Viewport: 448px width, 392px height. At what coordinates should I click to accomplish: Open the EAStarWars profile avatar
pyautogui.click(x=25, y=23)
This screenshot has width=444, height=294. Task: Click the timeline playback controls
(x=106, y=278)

# # # # #

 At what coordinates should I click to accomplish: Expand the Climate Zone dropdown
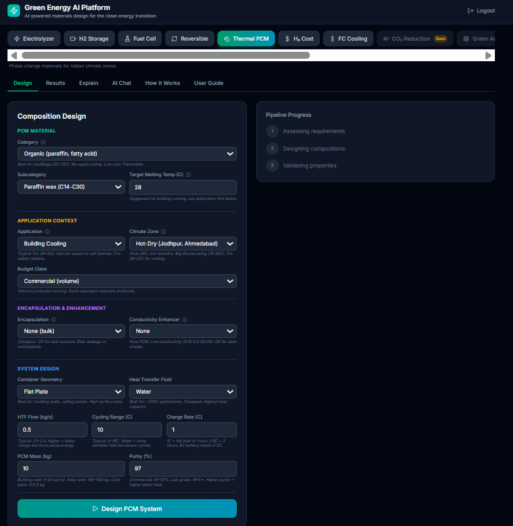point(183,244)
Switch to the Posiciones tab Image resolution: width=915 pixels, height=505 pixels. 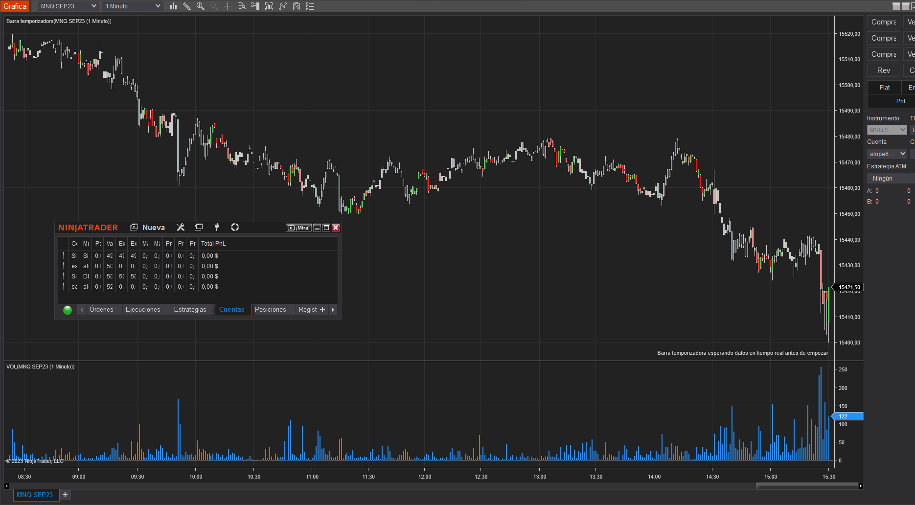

# # # # #

Problem to work on: Make an exact copy of the lines above, beginning with the line with "At what coordinates should I click to accomplish: Expand" and ending with the line with "Switch to the", and keep the pictures out of it.

Reply:
 At what coordinates should I click to accomplish: Expand the Climate Zone dropdown
point(183,244)
Switch to the Posiciones tab Image resolution: width=915 pixels, height=505 pixels. 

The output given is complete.